Evolution: a different view (Introduction)

by dhw, Friday, April 22, 2016, 15:22 (3136 days ago) @ David Turell

dhw:If Wagner can tell us exactly how life began, and exactly how a law of physics can “inevitably” transform comparatively primitive, single-celled organisms into dinosaurs, dogs, humming birds and humans, he might have a case.
DAVID: No, he's not describing OOL, but how easily evolution might search for new molecules and gene networks.-Actually, there are several references to OOL, but they are not Wagner's. You yourself quoted the conclusion of the article:
"These ideas suggest that evolvability and openness to innovation are features not just of life but of information itself....Manfred Eigen, who insists that Darwinian evolution is not merely the organizing principle of biology but a “law of physics,” an inevitable result of how information is organized in complex systems.
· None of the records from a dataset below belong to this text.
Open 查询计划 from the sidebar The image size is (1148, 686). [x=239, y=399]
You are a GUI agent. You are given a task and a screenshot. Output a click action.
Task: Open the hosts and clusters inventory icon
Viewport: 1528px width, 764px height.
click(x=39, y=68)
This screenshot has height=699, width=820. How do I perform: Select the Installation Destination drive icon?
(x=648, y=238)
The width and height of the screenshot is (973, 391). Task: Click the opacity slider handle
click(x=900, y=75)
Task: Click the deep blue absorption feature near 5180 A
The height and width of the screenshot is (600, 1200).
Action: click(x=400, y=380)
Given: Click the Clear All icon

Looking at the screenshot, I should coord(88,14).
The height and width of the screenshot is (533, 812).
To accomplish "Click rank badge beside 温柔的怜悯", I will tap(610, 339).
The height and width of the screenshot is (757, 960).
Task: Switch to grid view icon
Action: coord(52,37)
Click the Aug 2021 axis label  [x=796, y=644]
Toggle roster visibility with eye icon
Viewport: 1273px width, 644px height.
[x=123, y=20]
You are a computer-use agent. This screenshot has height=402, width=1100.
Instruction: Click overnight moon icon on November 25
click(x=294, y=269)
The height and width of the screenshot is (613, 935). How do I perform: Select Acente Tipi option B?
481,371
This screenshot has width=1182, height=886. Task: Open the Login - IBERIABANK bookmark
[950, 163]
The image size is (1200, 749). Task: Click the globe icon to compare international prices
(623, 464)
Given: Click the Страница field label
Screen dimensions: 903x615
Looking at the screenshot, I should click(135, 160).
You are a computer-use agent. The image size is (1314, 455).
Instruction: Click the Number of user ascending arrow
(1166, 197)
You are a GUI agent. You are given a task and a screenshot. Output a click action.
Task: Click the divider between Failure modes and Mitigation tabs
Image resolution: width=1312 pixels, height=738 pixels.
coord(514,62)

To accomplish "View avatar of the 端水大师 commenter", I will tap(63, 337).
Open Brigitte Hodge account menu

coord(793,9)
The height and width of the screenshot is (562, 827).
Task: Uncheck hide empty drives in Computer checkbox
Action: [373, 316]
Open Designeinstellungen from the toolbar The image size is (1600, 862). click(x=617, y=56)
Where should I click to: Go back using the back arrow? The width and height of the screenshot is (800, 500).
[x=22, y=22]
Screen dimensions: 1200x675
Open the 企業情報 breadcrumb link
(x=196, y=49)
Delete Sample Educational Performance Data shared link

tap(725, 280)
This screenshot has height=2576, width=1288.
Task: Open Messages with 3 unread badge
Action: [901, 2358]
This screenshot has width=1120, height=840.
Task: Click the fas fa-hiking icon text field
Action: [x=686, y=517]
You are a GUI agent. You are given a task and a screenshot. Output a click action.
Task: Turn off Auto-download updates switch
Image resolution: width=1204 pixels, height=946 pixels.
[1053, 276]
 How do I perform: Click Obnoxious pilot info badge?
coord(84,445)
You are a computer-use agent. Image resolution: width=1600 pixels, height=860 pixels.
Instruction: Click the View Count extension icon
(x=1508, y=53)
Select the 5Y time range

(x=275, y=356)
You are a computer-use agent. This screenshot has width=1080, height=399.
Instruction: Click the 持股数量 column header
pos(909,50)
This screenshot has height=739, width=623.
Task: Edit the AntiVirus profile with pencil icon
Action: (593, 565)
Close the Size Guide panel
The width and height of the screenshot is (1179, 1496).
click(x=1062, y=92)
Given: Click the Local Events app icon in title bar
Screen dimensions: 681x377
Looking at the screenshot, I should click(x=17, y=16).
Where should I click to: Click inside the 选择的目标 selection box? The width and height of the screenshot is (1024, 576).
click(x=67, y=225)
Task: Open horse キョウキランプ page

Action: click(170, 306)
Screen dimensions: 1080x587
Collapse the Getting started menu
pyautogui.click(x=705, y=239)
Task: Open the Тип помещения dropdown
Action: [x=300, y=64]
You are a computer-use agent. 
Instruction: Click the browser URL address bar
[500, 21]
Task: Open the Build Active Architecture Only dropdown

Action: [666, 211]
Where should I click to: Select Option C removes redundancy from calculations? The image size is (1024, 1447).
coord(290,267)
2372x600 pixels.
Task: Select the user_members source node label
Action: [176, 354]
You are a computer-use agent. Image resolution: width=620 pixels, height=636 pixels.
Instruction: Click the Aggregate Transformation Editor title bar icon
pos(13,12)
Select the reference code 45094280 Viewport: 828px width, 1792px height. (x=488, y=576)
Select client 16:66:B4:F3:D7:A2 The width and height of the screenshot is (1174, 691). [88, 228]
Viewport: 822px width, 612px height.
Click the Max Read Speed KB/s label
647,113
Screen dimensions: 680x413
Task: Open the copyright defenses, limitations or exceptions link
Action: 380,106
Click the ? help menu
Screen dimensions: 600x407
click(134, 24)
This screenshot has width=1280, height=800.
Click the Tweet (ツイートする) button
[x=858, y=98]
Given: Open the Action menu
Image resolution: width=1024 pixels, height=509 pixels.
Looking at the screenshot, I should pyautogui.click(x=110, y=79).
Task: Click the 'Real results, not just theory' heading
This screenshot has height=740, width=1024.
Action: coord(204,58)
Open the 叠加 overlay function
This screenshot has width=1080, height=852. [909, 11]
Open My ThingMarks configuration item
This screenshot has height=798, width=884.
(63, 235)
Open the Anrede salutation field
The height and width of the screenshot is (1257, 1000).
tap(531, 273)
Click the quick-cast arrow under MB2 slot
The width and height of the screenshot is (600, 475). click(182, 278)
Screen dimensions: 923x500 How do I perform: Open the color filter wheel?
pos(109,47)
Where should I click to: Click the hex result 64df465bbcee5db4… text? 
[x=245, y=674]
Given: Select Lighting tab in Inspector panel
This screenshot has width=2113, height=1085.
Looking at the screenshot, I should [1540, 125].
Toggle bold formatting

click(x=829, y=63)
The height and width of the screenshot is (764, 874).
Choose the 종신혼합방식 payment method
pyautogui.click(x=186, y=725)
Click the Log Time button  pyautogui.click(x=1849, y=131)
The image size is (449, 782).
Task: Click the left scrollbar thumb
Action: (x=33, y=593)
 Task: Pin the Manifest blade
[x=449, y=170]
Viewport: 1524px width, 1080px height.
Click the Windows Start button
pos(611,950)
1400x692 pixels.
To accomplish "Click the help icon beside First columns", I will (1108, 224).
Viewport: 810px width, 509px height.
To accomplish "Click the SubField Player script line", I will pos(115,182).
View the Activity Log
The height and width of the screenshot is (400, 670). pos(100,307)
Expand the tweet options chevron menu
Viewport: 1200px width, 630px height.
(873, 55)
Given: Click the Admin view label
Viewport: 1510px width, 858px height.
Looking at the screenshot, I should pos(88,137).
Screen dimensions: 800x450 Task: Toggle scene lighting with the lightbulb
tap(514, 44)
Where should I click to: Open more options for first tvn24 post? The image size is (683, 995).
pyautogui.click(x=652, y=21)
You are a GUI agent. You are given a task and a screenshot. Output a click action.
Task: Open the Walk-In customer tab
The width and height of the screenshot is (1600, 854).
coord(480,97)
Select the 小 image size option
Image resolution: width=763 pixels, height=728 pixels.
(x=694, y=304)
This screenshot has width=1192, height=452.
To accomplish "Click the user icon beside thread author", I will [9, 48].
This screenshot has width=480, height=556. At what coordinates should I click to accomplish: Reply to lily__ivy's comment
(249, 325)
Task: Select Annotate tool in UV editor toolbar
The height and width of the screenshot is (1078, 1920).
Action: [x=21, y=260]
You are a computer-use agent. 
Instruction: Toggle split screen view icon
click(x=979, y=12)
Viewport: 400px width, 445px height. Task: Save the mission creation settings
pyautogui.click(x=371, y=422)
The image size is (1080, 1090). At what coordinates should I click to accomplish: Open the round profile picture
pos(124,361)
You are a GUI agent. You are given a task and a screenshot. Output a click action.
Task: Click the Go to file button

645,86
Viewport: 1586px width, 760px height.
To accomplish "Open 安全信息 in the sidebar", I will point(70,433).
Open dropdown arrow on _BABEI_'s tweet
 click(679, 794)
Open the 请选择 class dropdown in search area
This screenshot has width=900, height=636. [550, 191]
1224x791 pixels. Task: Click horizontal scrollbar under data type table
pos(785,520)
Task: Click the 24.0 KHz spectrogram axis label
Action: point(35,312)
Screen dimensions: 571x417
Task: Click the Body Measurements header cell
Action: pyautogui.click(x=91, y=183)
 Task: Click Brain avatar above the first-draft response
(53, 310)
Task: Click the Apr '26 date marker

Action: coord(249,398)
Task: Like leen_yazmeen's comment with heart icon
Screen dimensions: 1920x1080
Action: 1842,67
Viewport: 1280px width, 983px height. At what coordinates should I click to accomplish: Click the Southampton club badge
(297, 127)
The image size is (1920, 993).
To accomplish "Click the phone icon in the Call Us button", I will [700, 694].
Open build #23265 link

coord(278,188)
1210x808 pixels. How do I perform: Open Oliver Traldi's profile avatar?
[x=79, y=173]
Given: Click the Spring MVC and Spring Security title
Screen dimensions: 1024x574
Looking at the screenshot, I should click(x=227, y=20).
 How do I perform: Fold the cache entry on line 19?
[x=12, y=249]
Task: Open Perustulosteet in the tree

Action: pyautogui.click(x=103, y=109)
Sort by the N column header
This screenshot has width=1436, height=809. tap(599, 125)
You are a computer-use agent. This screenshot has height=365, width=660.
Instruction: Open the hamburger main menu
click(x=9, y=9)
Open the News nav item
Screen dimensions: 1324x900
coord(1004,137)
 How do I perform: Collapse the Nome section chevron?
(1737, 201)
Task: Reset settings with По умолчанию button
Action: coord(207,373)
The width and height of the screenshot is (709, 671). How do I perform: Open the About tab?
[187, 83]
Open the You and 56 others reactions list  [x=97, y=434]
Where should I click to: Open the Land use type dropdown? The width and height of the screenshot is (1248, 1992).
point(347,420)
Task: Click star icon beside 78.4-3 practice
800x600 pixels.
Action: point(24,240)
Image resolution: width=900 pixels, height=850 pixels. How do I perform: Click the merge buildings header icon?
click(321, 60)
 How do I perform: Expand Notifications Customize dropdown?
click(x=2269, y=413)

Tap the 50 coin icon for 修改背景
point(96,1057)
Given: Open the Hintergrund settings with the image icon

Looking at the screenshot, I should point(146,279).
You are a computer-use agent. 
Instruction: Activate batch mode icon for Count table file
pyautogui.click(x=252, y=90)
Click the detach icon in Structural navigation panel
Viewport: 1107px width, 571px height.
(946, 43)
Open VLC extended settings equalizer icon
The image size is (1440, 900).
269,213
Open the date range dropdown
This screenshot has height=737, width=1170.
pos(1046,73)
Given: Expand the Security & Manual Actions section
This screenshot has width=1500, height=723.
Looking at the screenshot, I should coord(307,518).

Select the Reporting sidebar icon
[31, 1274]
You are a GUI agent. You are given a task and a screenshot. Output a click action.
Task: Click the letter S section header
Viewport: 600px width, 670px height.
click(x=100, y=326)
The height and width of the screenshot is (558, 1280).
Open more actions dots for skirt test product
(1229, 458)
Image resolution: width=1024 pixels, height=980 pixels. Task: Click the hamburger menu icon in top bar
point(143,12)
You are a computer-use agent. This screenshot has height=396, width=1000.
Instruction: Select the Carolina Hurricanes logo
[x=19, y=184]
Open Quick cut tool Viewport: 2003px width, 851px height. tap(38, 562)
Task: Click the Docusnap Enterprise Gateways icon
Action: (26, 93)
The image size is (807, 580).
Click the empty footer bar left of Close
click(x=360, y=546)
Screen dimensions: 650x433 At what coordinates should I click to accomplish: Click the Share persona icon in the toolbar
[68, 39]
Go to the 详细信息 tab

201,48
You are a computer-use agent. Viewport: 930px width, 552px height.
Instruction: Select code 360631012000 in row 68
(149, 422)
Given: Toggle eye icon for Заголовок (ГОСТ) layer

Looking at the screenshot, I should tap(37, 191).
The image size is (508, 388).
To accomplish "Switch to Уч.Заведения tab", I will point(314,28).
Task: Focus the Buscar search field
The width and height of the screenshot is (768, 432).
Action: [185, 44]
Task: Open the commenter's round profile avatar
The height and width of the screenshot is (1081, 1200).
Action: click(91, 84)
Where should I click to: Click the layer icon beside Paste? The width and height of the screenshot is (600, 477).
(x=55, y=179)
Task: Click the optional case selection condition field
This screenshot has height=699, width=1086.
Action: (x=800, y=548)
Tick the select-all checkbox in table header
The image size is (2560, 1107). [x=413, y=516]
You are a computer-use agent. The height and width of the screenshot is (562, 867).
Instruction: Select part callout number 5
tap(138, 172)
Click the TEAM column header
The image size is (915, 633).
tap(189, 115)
And if that's right, it would seem that the appearance of life was not a fantastic fluke but almost a mathematical inevitability." (My bold)-As regards the problem of innovation, I think the following passages are also revealing:
“Take, for example, the discovery within the field of evolutionary developmental biology that the different body plans of many complex organisms, including us, arise not from different genes but from different networks of gene interaction and expression in the same basic circuit, called the Hox gene circuit.”-If gene interaction and expression are key factors in evolutionary development, and if we accept that all innovations have to entail cooperation between cell communities within existing organisms (common descent, as opposed to separate creation), it seems to me increasingly difficult to ignore the possibility that these communities work out their own form of development, bearing in mind the following: “The structure of these combinatorial landscapes of biomolecules then enables nature to make bold and creative innovations rather than being forever consigned to making incremental variations on what already exists...” Nature is not an external engineer that “makes” innovations. Innovation is the result of interaction between individual organisms and environmental conditions, and it requires the organisms to be aware of conditions and to have an internal mechanism that will utilize them.
 
“...Evolution need only take a random walk along a web of neutral (or at least almost neutral) mutations, that, without impairing the fitness of an organism, surrounds it with very different neighbors: innovative solutions to selective pressures that are there for the taking when the circumstances compel it. Through this neutral drift, organisms can reach locations in phase space which would not have been accessible by strictly adaptive mutation from their original starting position.”-I do not see evolution as solely the result of compulsion. As we have said, there was then no need for any advance beyond bacteria, and all that was required was adaptation. Nor do I see why the walk has to be random, and I find the whole “walk” image unconvincing, as I do the “landscape” image. If common descent is true (and I believe it is), then all innovations must take place WITHIN existing organisms, and that means cells must organize their own mutations (in the sense of innovative changes). Your theory, David, has always been that cells do this according to divine preprogramming or divine interference. My alternative is that they do it because they have their own inventive intelligence (perhaps designed by your God). Neither of us accepts randomness or the restriction to circumstances of compulsion (which only demand adaptation). It seems to me that the essay provides no answer to the mysteries of how life and the mechanisms for evolution came into being, or how innovation actually takes place. We know that all the component parts are there, and it is interesting to hear that there are many different ways of reaching the same solution, but that is a far cry from proving that life and evolution were “almost a mathematical inevitability”(though one should note the word “almost”).